- Assigned task -
Please transcribe the entries below without omitting a single character.

- Record excerpts -

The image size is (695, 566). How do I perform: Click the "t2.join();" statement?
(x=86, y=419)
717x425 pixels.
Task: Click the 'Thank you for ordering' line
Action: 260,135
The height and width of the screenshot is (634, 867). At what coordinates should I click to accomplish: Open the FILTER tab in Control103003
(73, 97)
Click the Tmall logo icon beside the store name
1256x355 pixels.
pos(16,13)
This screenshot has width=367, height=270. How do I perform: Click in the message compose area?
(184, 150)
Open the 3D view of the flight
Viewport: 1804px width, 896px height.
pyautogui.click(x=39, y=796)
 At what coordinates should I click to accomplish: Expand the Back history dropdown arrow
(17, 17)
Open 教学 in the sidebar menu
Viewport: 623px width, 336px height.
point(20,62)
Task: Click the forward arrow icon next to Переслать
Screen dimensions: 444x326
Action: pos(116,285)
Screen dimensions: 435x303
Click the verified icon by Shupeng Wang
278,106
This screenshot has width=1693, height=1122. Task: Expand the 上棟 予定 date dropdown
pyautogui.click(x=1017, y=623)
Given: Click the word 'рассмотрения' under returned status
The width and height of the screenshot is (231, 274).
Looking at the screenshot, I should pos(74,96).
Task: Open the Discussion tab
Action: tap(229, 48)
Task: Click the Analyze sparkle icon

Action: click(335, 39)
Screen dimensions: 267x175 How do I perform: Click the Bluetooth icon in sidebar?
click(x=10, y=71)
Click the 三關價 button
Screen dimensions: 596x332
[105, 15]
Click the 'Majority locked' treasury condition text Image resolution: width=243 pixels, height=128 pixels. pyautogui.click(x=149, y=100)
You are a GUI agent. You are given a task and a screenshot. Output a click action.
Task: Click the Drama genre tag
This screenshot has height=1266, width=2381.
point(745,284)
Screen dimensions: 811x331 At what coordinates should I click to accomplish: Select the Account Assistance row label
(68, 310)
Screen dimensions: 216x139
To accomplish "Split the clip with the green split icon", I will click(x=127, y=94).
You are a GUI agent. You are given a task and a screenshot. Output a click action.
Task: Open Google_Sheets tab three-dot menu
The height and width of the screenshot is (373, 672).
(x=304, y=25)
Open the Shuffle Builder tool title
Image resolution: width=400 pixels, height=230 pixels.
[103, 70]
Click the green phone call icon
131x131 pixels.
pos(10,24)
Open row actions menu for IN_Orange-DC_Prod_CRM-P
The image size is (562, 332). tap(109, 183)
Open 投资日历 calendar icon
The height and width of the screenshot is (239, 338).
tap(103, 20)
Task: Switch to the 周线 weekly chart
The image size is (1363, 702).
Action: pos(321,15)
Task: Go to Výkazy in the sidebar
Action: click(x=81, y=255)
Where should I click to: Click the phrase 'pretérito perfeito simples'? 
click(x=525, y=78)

- Answer box -
The image size is (695, 566). How do I perform: Click the "t2.join();" statement?
(x=86, y=419)
717x425 pixels.
Task: Click the 'Thank you for ordering' line
Action: 260,135
The height and width of the screenshot is (634, 867). At what coordinates should I click to accomplish: Open the FILTER tab in Control103003
(73, 97)
Click the Tmall logo icon beside the store name
1256x355 pixels.
pos(16,13)
This screenshot has width=367, height=270. How do I perform: Click in the message compose area?
(184, 150)
Open the 3D view of the flight
Viewport: 1804px width, 896px height.
pyautogui.click(x=39, y=796)
 At what coordinates should I click to accomplish: Expand the Back history dropdown arrow
(17, 17)
Open 教学 in the sidebar menu
Viewport: 623px width, 336px height.
point(20,62)
Task: Click the forward arrow icon next to Переслать
Screen dimensions: 444x326
Action: pos(116,285)
Screen dimensions: 435x303
Click the verified icon by Shupeng Wang
278,106
This screenshot has width=1693, height=1122. Task: Expand the 上棟 予定 date dropdown
pyautogui.click(x=1017, y=623)
Given: Click the word 'рассмотрения' under returned status
The width and height of the screenshot is (231, 274).
Looking at the screenshot, I should pos(74,96).
Task: Open the Discussion tab
Action: tap(229, 48)
Task: Click the Analyze sparkle icon

Action: click(335, 39)
Screen dimensions: 267x175 How do I perform: Click the Bluetooth icon in sidebar?
click(x=10, y=71)
Click the 三關價 button
Screen dimensions: 596x332
[105, 15]
Click the 'Majority locked' treasury condition text Image resolution: width=243 pixels, height=128 pixels. pyautogui.click(x=149, y=100)
You are a GUI agent. You are given a task and a screenshot. Output a click action.
Task: Click the Drama genre tag
This screenshot has height=1266, width=2381.
point(745,284)
Screen dimensions: 811x331 At what coordinates should I click to accomplish: Select the Account Assistance row label
(68, 310)
Screen dimensions: 216x139
To accomplish "Split the clip with the green split icon", I will click(x=127, y=94).
You are a GUI agent. You are given a task and a screenshot. Output a click action.
Task: Open Google_Sheets tab three-dot menu
The height and width of the screenshot is (373, 672).
(x=304, y=25)
Open the Shuffle Builder tool title
Image resolution: width=400 pixels, height=230 pixels.
[103, 70]
Click the green phone call icon
131x131 pixels.
pos(10,24)
Open row actions menu for IN_Orange-DC_Prod_CRM-P
The image size is (562, 332). tap(109, 183)
Open 投资日历 calendar icon
The height and width of the screenshot is (239, 338).
tap(103, 20)
Task: Switch to the 周线 weekly chart
The image size is (1363, 702).
Action: pos(321,15)
Task: Go to Výkazy in the sidebar
Action: click(x=81, y=255)
Where should I click to: Click the phrase 'pretérito perfeito simples'? 
click(x=525, y=78)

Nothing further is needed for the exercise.